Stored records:
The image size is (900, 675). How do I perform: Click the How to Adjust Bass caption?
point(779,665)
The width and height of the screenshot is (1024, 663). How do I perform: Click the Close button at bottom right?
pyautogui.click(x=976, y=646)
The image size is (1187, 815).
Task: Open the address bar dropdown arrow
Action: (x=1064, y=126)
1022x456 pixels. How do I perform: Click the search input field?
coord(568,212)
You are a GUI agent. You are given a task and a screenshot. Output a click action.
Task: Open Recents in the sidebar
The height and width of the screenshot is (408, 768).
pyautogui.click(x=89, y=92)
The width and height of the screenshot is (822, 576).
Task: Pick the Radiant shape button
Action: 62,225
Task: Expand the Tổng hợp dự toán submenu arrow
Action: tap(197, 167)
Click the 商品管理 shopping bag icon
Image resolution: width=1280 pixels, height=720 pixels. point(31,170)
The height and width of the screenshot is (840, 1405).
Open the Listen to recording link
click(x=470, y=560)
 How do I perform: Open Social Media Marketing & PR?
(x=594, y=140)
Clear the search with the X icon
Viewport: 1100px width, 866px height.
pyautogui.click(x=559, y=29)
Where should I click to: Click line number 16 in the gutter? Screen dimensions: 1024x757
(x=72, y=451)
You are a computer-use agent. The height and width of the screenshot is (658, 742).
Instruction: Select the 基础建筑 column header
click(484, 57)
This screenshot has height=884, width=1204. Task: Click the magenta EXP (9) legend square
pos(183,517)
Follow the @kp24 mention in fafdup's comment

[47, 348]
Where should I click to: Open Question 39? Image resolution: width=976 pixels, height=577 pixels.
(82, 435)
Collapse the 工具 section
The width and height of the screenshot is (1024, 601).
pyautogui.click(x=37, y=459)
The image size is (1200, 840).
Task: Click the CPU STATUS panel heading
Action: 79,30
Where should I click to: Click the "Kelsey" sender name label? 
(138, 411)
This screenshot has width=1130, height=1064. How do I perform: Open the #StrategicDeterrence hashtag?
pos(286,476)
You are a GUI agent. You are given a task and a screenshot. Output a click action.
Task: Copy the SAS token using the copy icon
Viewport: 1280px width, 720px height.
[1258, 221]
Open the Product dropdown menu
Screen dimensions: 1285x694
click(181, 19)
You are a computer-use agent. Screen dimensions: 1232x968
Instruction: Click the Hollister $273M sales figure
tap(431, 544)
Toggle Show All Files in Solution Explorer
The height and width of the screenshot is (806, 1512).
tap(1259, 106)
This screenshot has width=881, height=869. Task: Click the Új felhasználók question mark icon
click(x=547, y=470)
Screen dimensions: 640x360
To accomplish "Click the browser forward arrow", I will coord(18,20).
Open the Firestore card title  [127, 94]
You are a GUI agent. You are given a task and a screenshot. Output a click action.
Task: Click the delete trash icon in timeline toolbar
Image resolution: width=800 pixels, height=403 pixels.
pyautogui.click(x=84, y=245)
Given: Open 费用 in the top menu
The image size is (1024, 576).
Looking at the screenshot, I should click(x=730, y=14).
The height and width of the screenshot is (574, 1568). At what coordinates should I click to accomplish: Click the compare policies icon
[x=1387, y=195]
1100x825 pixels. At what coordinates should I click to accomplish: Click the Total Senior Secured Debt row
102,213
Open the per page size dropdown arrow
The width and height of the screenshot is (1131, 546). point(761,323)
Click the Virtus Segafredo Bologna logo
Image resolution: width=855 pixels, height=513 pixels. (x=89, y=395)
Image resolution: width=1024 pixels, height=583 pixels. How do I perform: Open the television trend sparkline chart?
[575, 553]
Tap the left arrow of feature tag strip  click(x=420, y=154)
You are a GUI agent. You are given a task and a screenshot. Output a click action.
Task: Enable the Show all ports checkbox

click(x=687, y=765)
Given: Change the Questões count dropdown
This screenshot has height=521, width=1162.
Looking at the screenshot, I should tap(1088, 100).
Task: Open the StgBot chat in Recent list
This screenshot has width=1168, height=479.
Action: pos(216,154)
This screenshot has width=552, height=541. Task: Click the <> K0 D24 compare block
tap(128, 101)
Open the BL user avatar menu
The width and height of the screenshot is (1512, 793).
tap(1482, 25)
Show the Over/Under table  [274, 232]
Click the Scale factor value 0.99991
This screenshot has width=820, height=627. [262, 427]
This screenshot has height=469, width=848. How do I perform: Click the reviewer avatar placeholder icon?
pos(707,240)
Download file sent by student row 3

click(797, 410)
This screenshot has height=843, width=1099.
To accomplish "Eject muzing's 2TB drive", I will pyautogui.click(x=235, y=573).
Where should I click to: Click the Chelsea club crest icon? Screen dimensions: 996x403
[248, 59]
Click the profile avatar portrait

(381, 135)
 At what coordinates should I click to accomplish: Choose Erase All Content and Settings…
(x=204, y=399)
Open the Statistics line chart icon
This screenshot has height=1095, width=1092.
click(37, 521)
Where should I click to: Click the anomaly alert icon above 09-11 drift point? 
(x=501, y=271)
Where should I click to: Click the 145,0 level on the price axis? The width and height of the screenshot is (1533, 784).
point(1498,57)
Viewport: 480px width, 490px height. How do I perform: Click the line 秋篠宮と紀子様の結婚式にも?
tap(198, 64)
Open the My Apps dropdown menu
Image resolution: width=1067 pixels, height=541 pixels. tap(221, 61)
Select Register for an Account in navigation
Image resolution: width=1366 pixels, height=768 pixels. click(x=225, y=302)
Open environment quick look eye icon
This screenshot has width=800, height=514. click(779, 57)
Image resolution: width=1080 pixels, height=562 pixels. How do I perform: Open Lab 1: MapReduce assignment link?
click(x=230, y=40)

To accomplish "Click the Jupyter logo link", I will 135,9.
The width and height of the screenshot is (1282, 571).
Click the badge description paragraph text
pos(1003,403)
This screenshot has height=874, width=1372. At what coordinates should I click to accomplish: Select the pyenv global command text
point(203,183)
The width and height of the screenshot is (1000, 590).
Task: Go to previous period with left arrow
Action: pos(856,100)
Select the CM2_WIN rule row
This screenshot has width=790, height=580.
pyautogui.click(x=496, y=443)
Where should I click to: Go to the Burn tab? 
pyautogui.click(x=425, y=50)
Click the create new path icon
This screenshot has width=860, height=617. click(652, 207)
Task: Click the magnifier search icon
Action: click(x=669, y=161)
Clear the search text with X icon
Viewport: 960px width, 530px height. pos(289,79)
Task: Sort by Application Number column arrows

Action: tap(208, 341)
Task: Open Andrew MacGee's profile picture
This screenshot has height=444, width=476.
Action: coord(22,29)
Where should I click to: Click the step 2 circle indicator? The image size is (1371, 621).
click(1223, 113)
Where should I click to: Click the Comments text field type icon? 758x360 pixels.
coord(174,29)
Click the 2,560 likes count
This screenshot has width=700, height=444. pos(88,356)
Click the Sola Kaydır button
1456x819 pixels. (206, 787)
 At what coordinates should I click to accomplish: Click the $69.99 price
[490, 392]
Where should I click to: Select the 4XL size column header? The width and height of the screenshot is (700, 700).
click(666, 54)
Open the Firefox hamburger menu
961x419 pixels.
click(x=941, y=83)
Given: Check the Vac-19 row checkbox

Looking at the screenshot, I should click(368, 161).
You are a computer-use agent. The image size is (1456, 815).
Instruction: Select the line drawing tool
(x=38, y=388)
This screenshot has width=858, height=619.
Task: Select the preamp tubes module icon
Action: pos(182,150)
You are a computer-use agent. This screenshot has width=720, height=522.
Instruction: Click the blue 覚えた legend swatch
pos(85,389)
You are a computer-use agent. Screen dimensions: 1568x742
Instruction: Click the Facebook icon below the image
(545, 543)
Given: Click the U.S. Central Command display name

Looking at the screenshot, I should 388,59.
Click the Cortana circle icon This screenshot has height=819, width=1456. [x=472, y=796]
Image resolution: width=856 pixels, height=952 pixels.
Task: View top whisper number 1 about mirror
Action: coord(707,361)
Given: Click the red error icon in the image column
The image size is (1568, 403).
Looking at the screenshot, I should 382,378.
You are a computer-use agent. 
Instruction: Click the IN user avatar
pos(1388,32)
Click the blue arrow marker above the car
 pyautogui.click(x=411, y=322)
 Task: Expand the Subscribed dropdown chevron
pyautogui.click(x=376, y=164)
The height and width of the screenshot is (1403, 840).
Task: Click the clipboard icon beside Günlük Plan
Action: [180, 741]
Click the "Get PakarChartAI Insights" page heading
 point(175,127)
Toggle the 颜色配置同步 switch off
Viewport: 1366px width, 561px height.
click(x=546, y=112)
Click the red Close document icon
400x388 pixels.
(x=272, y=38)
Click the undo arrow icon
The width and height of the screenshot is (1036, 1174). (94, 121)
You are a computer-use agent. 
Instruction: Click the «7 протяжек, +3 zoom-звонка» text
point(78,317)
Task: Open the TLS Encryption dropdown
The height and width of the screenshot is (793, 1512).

**Directions for this task:**
Return, unchanged, the run of lines above that opens with the line containing "Given: Change the Questões count dropdown" and closes with the line containing "Open the Statistics line chart icon". Include both.

**Answer to this problem:**
Given: Change the Questões count dropdown
This screenshot has height=521, width=1162.
Looking at the screenshot, I should tap(1088, 100).
Task: Open the StgBot chat in Recent list
This screenshot has width=1168, height=479.
Action: pos(216,154)
This screenshot has width=552, height=541. Task: Click the <> K0 D24 compare block
tap(128, 101)
Open the BL user avatar menu
The width and height of the screenshot is (1512, 793).
tap(1482, 25)
Show the Over/Under table  [274, 232]
Click the Scale factor value 0.99991
This screenshot has width=820, height=627. [262, 427]
This screenshot has height=469, width=848. How do I perform: Click the reviewer avatar placeholder icon?
pos(707,240)
Download file sent by student row 3

click(797, 410)
This screenshot has height=843, width=1099.
To accomplish "Eject muzing's 2TB drive", I will pyautogui.click(x=235, y=573).
Where should I click to: Click the Chelsea club crest icon? Screen dimensions: 996x403
[248, 59]
Click the profile avatar portrait

(381, 135)
 At what coordinates should I click to accomplish: Choose Erase All Content and Settings…
(x=204, y=399)
Open the Statistics line chart icon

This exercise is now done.